Purpose: : Age-related macular degeneration (AMD) is the most common cause of blindness in the western world. Histopathologic and genetic studies have shown that the complement system plays an important role in the progression of this disease. C5a and C3a are bioactive fragments of complement components C5 and C3, which may be capable of binding to and activating endothelial cells.

Methods: : RNA isolated from human RPE/choroid and cultured human choroidal endothelial cells was assayed for the presence of C3aR and C5aR using isoform-specific RT-PCR. Human tissue sections of retina, RPE, and choroid were immunolabeled with antibodies directed against C3aR and C5aR. Multiple punches of human choroid from two different donor eyes were incubated for 24 hours in the presence of 1 µg/mL recombinant human C5a protein or the control protein, bovine serum albumin (BSA). Punches were immunolabeled with an anti-ICAM-1 antibody. Choriocapillary ICAM-1 labeling intensities were measured and compared.

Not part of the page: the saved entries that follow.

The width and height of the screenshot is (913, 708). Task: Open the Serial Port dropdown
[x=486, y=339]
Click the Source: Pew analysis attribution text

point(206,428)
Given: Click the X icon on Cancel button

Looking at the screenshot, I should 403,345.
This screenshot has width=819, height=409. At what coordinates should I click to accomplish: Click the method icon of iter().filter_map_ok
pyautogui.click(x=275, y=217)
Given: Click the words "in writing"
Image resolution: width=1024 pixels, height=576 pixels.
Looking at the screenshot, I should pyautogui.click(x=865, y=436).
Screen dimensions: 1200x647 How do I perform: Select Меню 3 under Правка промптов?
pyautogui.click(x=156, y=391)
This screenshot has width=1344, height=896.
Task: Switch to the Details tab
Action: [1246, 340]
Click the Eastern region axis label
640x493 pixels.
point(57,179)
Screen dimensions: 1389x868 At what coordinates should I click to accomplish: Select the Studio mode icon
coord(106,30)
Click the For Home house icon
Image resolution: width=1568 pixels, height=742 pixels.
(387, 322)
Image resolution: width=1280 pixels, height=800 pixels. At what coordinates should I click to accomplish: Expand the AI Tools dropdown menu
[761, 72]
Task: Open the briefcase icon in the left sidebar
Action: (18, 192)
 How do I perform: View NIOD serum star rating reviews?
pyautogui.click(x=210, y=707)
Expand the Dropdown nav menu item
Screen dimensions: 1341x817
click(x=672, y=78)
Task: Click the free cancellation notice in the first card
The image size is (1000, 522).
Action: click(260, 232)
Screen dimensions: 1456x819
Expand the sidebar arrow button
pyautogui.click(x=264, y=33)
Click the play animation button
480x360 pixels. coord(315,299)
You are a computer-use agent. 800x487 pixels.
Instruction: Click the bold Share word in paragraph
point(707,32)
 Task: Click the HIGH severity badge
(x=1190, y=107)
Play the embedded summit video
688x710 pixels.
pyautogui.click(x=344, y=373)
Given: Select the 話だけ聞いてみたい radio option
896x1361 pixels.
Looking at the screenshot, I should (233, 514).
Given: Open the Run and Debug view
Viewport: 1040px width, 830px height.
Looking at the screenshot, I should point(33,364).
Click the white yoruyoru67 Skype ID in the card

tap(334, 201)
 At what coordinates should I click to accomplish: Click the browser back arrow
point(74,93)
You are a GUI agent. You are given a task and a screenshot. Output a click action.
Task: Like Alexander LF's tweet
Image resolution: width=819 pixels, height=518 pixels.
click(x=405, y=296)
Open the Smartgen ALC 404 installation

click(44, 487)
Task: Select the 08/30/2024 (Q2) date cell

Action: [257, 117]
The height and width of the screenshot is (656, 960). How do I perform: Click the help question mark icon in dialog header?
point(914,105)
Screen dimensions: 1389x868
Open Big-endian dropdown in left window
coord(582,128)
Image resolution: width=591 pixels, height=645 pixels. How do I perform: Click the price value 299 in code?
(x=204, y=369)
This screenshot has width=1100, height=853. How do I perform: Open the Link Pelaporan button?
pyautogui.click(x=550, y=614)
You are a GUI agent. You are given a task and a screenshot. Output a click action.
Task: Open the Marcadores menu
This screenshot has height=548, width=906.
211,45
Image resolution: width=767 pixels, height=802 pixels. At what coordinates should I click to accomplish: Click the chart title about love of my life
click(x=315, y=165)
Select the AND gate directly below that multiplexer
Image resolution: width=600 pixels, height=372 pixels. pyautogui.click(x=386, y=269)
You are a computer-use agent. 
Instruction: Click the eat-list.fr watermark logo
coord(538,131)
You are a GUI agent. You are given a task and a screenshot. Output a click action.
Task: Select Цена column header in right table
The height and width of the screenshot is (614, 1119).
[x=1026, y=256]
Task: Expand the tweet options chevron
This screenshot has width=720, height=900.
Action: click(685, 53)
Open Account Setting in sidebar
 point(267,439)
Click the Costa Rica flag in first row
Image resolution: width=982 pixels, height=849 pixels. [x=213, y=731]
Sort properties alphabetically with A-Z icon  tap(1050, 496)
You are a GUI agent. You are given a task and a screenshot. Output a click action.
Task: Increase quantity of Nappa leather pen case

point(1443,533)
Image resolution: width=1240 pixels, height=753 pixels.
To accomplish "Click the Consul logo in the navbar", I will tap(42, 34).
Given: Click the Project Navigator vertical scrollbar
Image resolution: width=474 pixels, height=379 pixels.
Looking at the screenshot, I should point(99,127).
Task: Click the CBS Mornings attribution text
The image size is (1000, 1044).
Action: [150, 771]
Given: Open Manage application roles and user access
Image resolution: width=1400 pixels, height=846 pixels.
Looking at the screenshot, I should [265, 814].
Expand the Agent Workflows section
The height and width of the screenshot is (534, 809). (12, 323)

Results: : C5aR, but not C3aR, is present in human choroid in vivo, demonstrated by RT-PCR as well as immunohistochemistry. By immunohistochemistry, C5aR is present in the choriocapillaris. There was a 12% increase in ICAM-1 intensity (p-value < 0.001) in capillaries of choroid punches incubated with C5a protein in comparison to those incubated with BSA.

Conclusions: : Choroidal endothelial cells express C5aR, and therefore the bioactive fragment C5a is able to bind to and possibly activate these cells. If C5a causes an increase of ICAM-1 on the surface of endothelial cells in the macula, it may be responsible for a local increase of leukocyte infiltration. Complement component C5a may therefore play a role in AMD pathogenesis progression through the activation of increased ICAM-1 production by choroidal endothelial cells.